(Excerpt to read Opens)
Solar Power… revisited

October 3, 2015 | 23:47
The carbon nanotube structure
The carbon nanotube structure
Solar cells traditionally use photovoltaic effects to convert sunlight to electrical energy but what if antennae could be made small enough to actually couple with light waves? Light is, after all, electro magnetic radiation, it’s just way up there in the spectrum somewhere between micro waves and ionising radiation. Enter the ‘optical rectenna’. It may sound like an instrument a doctor would use to check out the state of your colon but in fact it’s a nanometer-scale structure that functions as an antenna and rectifier diode, able to convert light directly into DC current.

Rectennae were originally developed in the 1960s and 1970s, operating at wavelengths down to ten microns. It’s taken until now for researchers at the Georgia Institute of Technology to make them small enough to couple with optical wavelengths and to fabricate tiny matching diodes able to operate fast enough to capture the electromagnetic wave oscillations.
(Excerpt to read Closes)
**Problem set:**
• a. Translate this sentence from the article on optical rectennas into Spanish: "Rectennae were originally developed in the 1960s and 1970s, operating at wavelengths down to ten microns."
• b. Write the next paragraph of the article on optical rectennas, picking up after its final sentence.
(Exercise data Opens)
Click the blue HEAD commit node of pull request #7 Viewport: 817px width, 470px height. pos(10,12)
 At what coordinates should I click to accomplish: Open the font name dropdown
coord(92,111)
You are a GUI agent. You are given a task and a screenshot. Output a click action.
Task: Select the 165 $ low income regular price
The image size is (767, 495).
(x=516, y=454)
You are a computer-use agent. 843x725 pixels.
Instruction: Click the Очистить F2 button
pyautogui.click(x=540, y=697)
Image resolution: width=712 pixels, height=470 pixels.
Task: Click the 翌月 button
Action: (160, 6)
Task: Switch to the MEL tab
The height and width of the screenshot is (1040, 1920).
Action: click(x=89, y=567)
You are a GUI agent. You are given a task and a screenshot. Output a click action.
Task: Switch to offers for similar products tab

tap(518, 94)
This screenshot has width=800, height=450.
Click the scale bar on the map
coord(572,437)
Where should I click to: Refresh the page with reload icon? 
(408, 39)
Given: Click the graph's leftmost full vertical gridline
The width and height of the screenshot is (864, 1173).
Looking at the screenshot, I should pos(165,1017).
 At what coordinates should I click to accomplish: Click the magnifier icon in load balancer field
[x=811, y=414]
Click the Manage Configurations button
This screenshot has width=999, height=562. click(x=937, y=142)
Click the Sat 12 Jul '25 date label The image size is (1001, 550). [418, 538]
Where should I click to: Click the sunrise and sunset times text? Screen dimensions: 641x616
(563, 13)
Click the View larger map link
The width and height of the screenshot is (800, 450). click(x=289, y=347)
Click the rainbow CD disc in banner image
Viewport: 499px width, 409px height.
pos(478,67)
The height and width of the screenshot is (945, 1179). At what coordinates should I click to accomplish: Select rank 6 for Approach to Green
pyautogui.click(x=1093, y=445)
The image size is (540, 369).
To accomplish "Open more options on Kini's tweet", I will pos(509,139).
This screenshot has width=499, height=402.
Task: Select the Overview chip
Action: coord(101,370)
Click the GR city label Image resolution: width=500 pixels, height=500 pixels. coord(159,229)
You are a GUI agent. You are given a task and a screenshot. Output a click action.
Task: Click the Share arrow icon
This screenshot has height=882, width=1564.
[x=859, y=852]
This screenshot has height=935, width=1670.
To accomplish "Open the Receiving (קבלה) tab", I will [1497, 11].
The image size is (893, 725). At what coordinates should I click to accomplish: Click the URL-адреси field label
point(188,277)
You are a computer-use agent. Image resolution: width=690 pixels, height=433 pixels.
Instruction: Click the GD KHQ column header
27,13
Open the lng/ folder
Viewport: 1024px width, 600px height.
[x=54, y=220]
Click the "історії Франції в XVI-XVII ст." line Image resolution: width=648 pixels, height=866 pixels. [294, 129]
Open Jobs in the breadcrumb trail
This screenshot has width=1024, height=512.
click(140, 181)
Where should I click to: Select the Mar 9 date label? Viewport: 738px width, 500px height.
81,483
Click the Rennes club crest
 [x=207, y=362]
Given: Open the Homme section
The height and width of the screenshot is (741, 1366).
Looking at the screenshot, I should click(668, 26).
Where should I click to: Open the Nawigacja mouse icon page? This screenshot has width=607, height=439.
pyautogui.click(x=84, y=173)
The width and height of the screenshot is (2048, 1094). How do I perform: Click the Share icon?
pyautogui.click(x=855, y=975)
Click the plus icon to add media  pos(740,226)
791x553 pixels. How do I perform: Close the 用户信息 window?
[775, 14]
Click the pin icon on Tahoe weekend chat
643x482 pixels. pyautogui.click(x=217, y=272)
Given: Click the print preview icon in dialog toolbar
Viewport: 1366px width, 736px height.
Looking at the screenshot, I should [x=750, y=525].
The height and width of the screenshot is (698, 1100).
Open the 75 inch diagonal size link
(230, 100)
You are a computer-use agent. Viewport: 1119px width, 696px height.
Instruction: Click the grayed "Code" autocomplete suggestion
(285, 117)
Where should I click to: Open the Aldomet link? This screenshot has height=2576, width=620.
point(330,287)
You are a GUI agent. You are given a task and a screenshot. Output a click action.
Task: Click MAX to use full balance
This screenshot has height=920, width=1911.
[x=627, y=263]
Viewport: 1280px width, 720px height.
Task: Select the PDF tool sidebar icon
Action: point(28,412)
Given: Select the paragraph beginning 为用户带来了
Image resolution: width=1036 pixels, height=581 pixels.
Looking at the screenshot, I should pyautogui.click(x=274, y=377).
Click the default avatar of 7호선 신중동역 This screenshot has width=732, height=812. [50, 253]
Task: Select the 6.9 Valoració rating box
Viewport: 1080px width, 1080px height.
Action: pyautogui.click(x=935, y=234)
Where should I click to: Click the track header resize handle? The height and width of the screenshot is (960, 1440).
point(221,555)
(Exercise data Closes)
**Activity answers:**
• a. Las rectenas se desarrollaron originalmente en las décadas de 1960 y 1970, y operaban a longitudes de onda tan cortas como diez micras.

• b.
In the new devices, developed by engineers at the Georgia Institute of Technology, carbon nanotubes act as antennae to capture light from the sun or other sources. As the waves of light hit the antennae, they create an oscillating charge that moves through rectifier devices attached to them. The rectifiers switch on and off at record high petahertz speeds, creating a small direct current.

Their efficiency remains below one percent but billions of rectennae in an array could produce significant current. The researchers anticipate that design optimization will further boost efficiency and believe that a rectenna with commercial potential may be available within a year.